OPINION: There was no shock about what unfolded in Sunday’s north London derby – but there remains a protective wool around Mikel Arteta

10 December, 2020 — By Richard Osley

Arsenal boss Mikel Arteta

“THE times”, as Bob Dylan sang with a folksy innocence that earned him a modest £225million songs sell-off this week, “are a-changin’”. As he tends to do, he prophesied on: “The line it is drawn, the curse it is cast. The slow one now, will later be fast.”

It would have been generous simply to label Spurs as the “slow ones”, for their progress over the past 60 years has been positively snail-like. Let us not forget in the changing of the north London moons that you now have to go back to 1991 to find them winning a major trophy.

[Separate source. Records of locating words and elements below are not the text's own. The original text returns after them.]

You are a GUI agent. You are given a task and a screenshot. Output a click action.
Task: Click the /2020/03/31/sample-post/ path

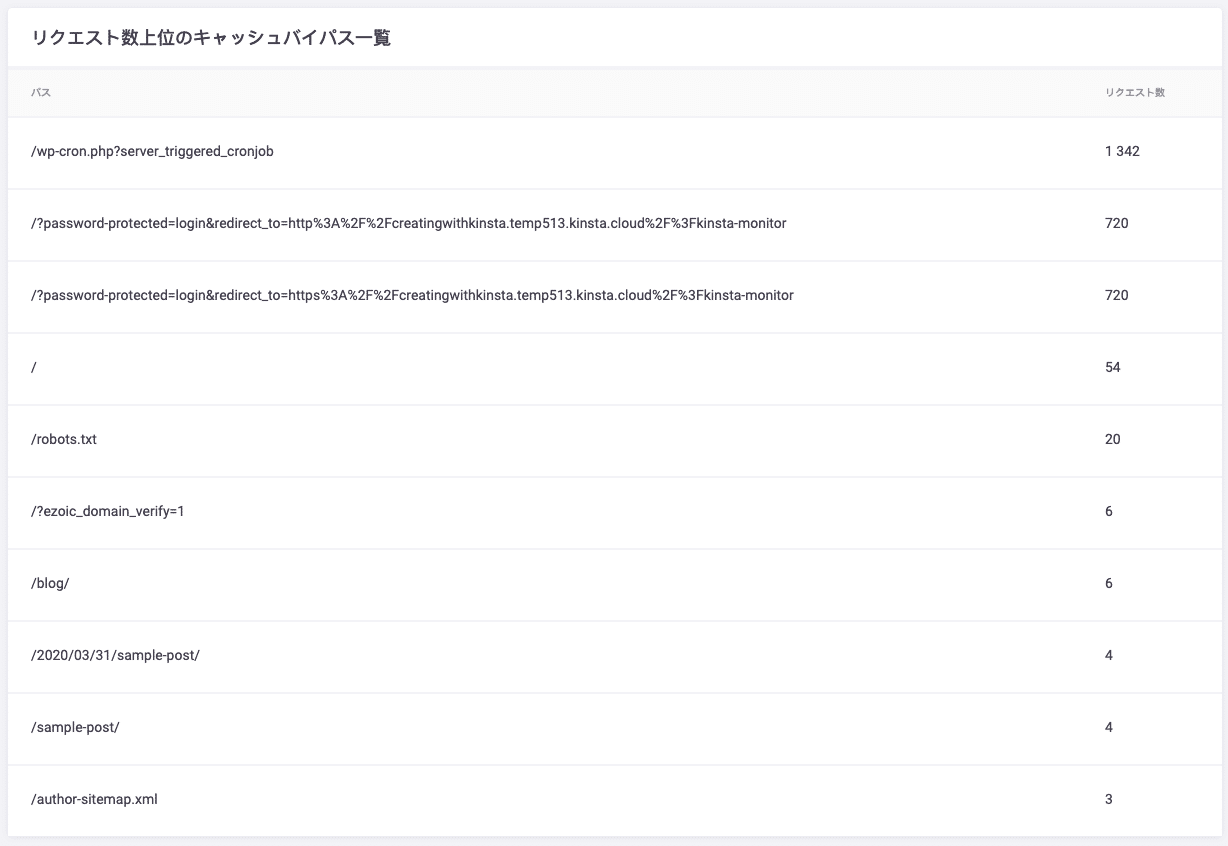click(115, 656)
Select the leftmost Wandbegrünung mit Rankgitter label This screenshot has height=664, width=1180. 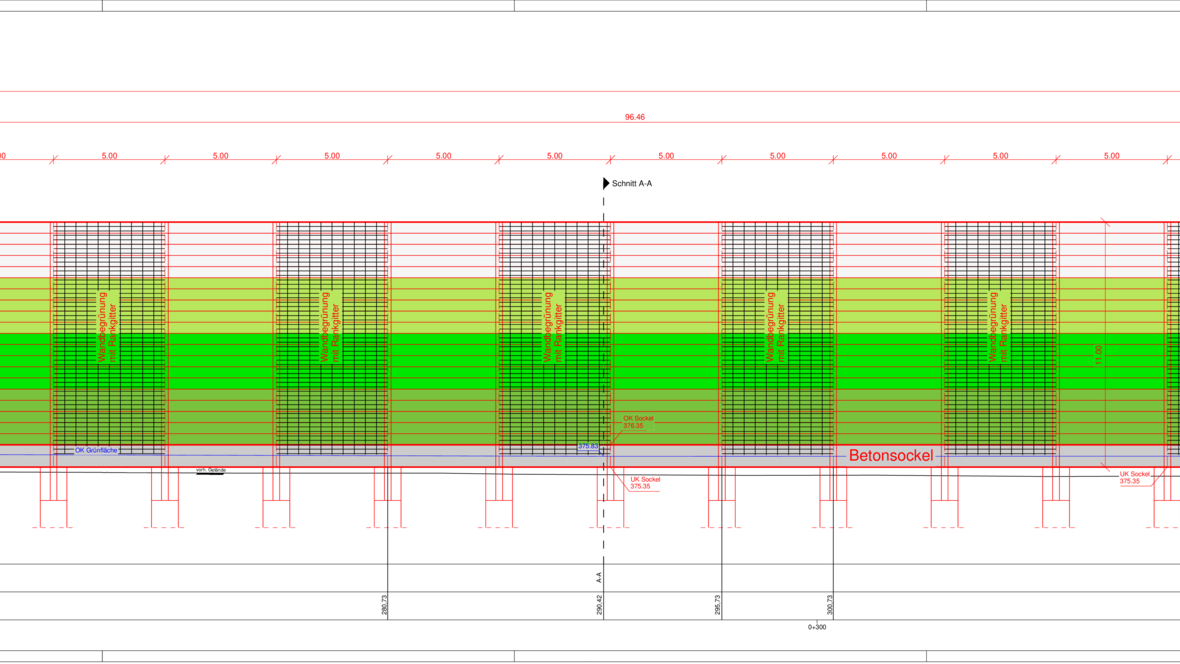click(x=107, y=326)
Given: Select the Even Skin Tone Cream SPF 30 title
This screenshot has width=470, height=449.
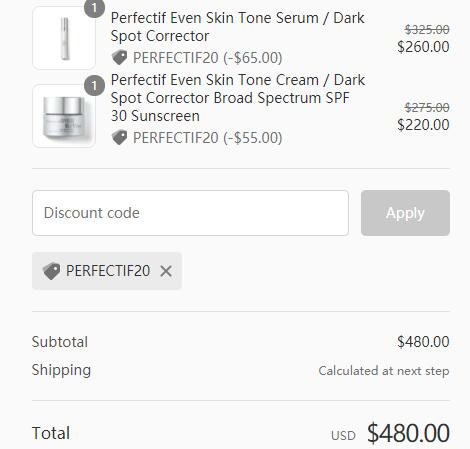Looking at the screenshot, I should click(x=238, y=98).
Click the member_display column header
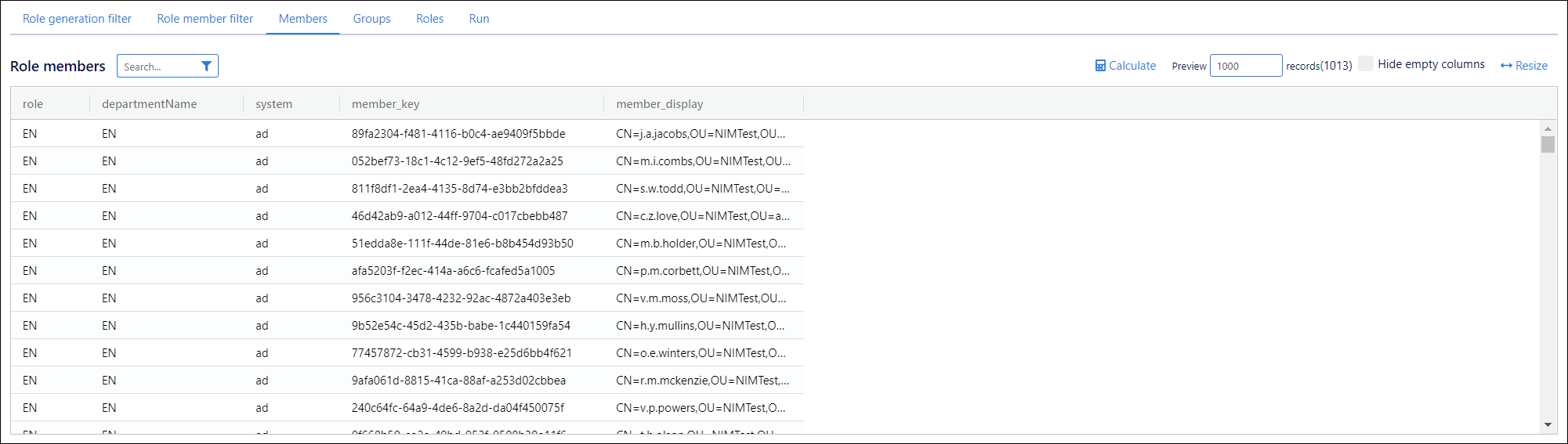Viewport: 1568px width, 444px height. 659,104
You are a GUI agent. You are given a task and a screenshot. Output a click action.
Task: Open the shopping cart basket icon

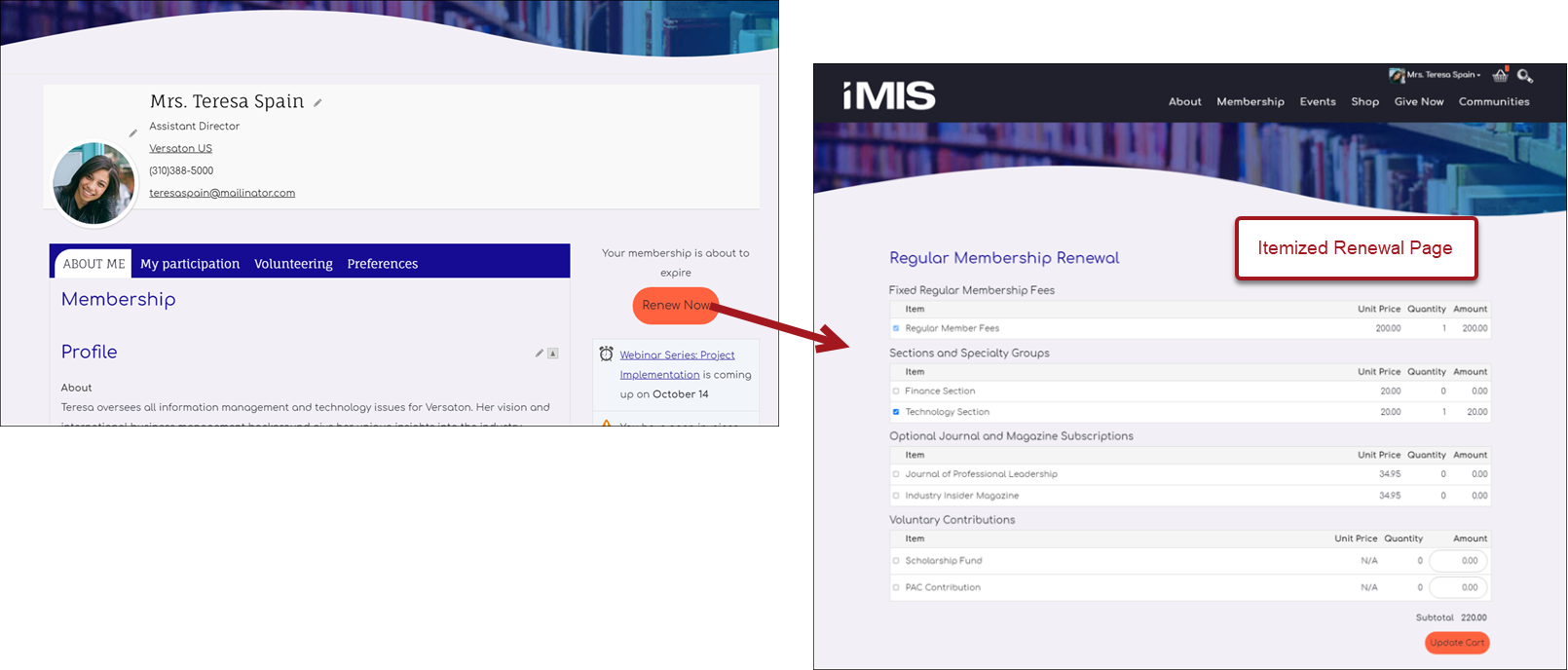point(1500,75)
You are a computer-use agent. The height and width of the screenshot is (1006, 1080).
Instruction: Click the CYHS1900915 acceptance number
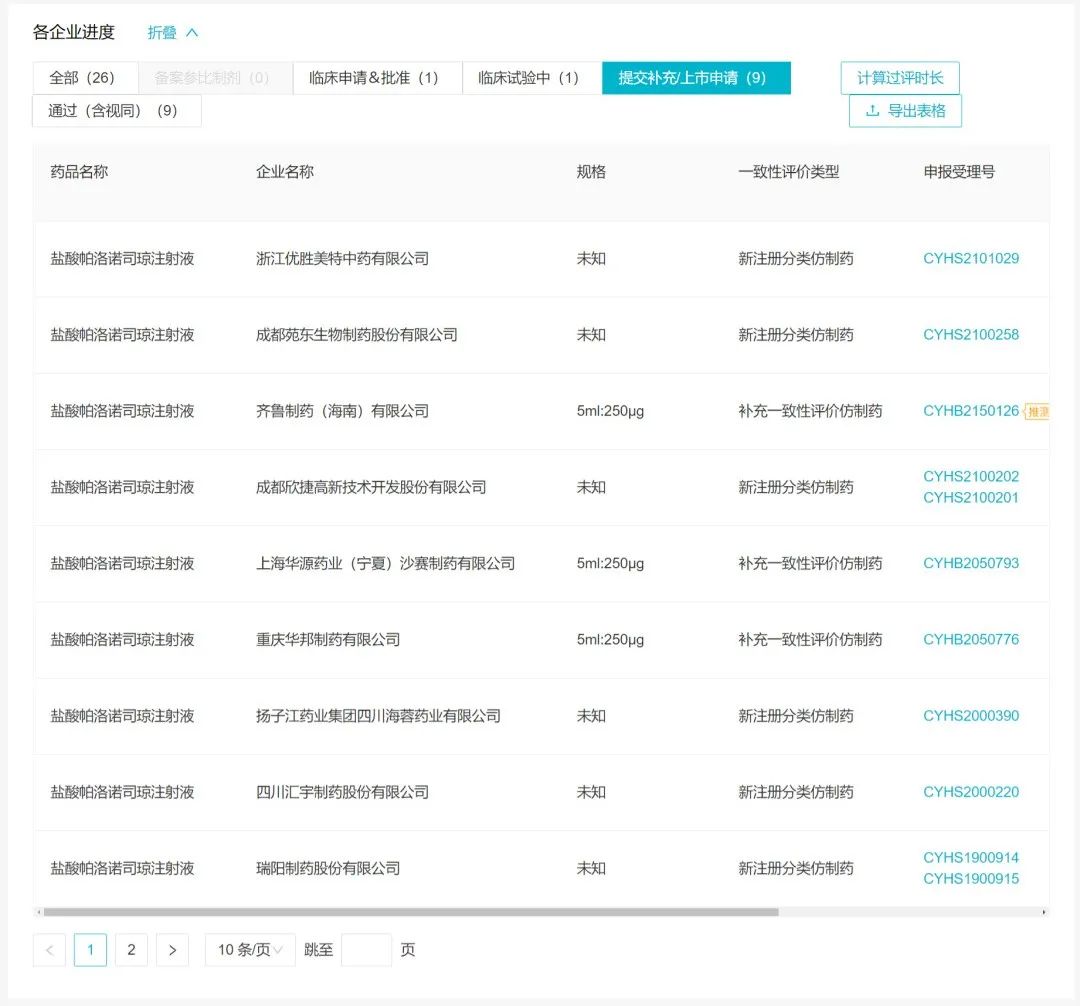(x=970, y=879)
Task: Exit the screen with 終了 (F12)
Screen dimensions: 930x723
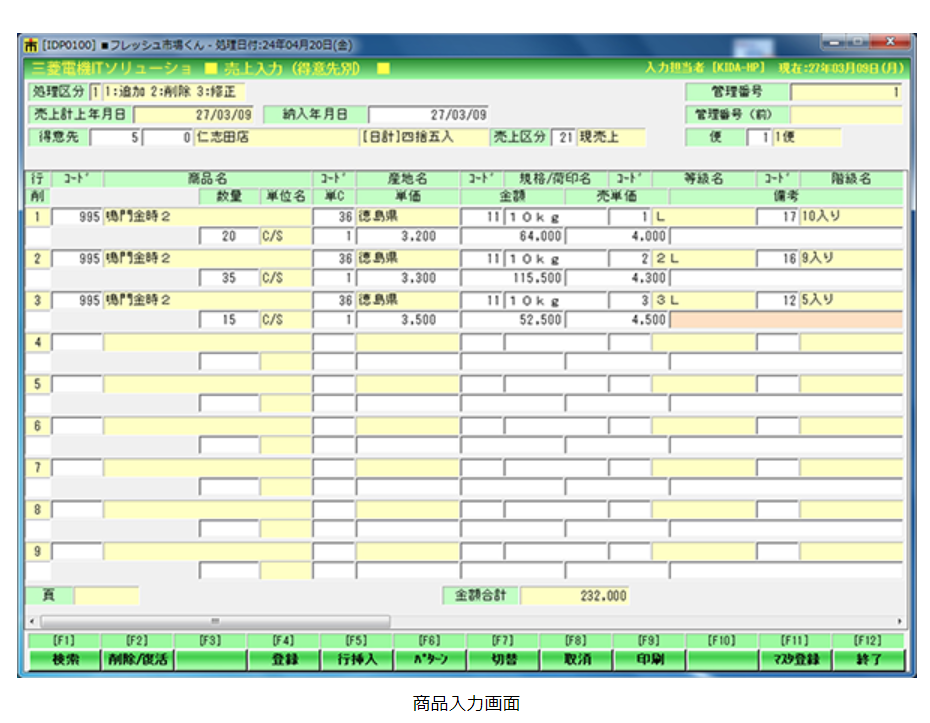Action: [x=868, y=660]
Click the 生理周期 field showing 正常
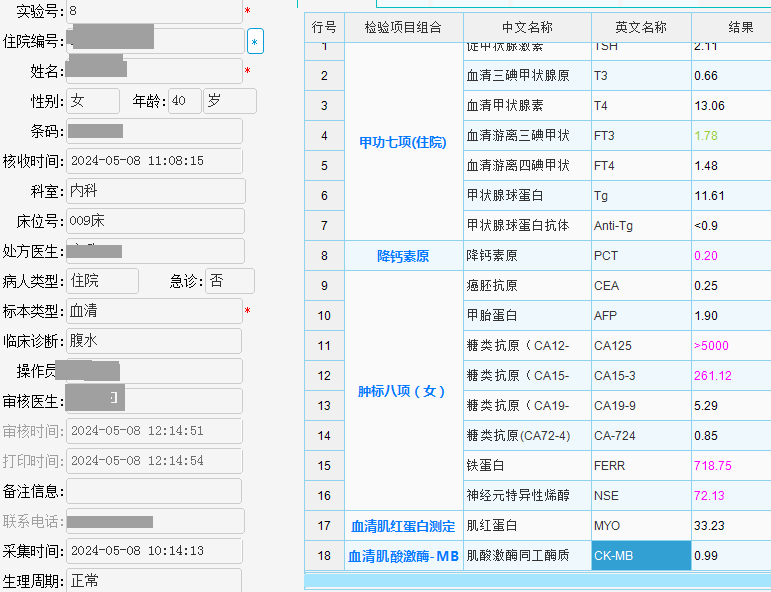 point(154,580)
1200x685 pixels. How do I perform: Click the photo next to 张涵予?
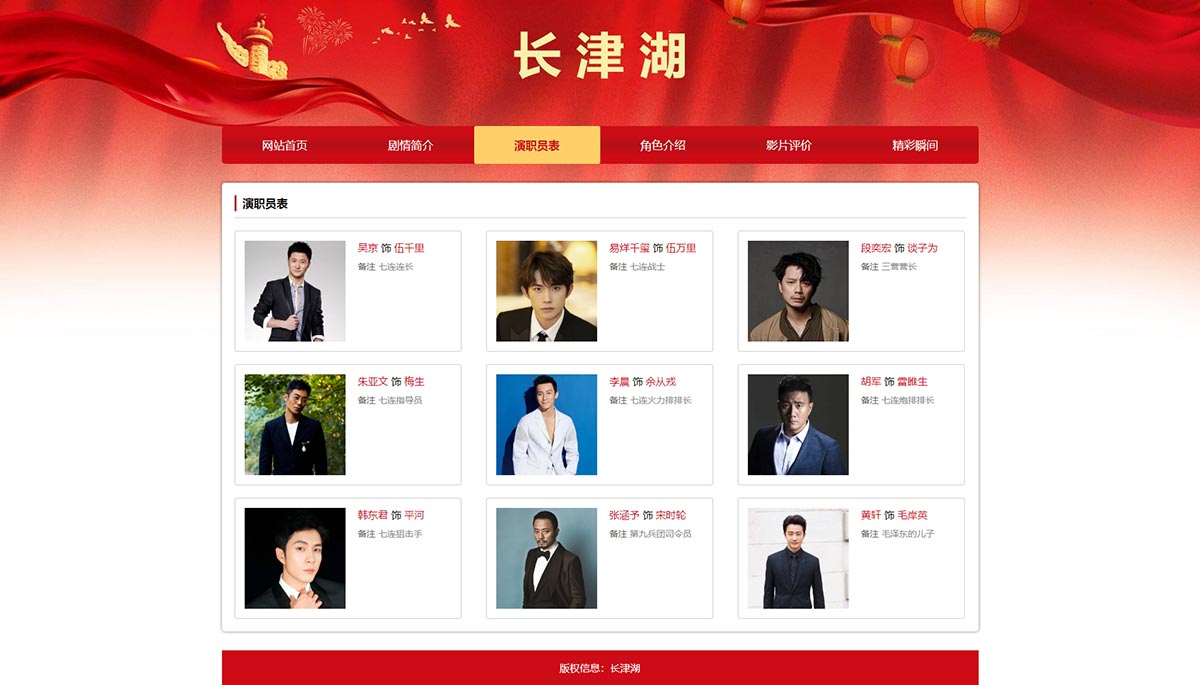[547, 558]
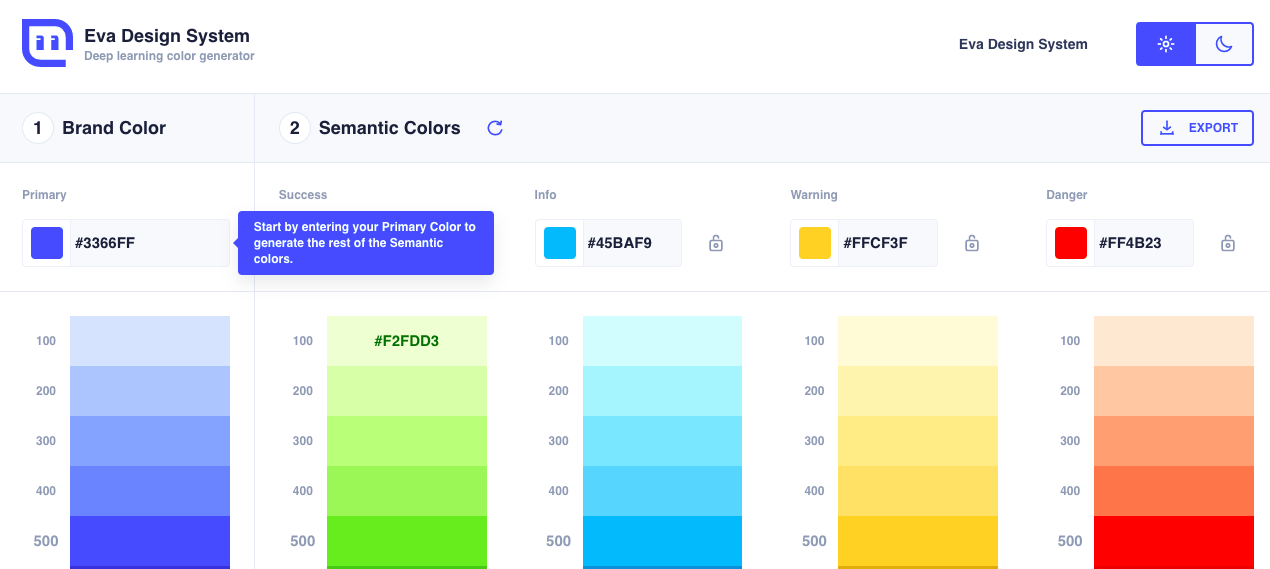Open the Primary color swatch picker

coord(47,243)
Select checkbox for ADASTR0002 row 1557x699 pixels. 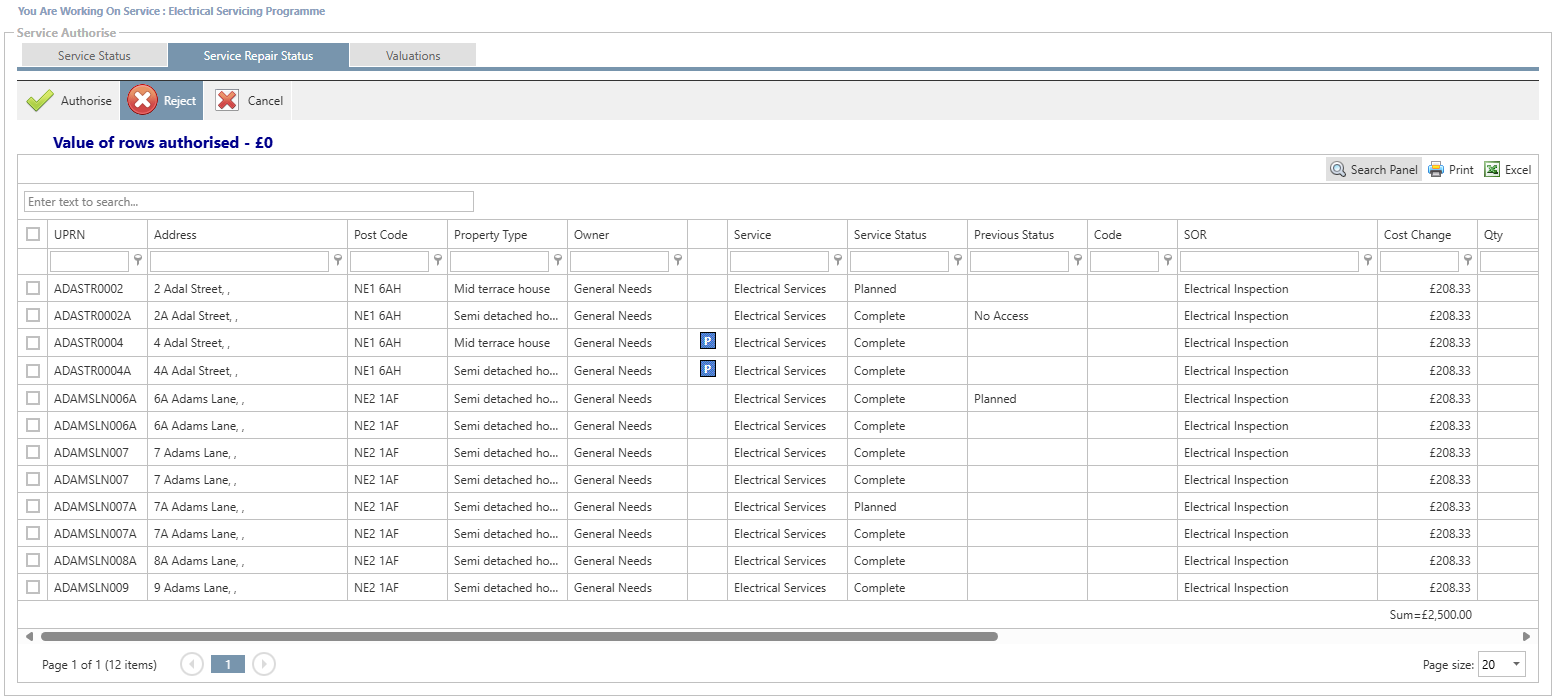tap(33, 288)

But there’s no doubting that the wind is at last with the blue corner; Tottenham dealt with the devil at the crossroads, bought into a man their fans once hated and used the Mourinho hack to rush ahead.

The most significant element about Sunday’s derby result, however, is that there was no shock about what unfolded.

In fact anybody who has been following the fortunes of both sides could have scripted the chain of events: the Arsenal confusion, the Spurs counter-attack and the deadening Mourinho tactics to guarantee no further score.

The Tottenham players were able to talk condescendingly about how well Arsenal had tried in the second half: effectively the bullies telling us to come back when we’re a bit bigger. Gunners used to do that: Nice try, but did you really think that you could… nah, you didn’t did you?

And the reality is that nobody I know thought Arsenal could win at the Tottenham Hotspur Stadium but maybe we differ on why.

Strangely, there is a sort of protective wool around manager Mikel Arteta. There hasn’t really been the swirl of gossip about whether the club is considering another managerial change.

Ugly as it is, most clubs would be looking at its options after the embarrassing return from the season so far.

Arsenal do have some talented players but whether Arteta is the man to get the best out of them is another matter altogether, particularly as he is wedded to a formation which he seems to be willing to sink with.

If a proven gem like Pierre-Emerick Aubameyang goes soft on you, he has to be the man who stirs him back to form. Arteta might also have to admit that he was wrong about Mesut Ozil and have to explain his faith in Eddie Nketiah, Joe Willock and others.

It hasn’t been an easy fixture list: Arsenal have played away at all of the other “big six” teams bar Chelsea already, but that shouldn’t be a get-out-of-jail card.

Arteta is inoculated from a lot of the criticism as if he was a folk hero on the pitch, but this is now a dud record and the club should dare to look at the terms of his probation period.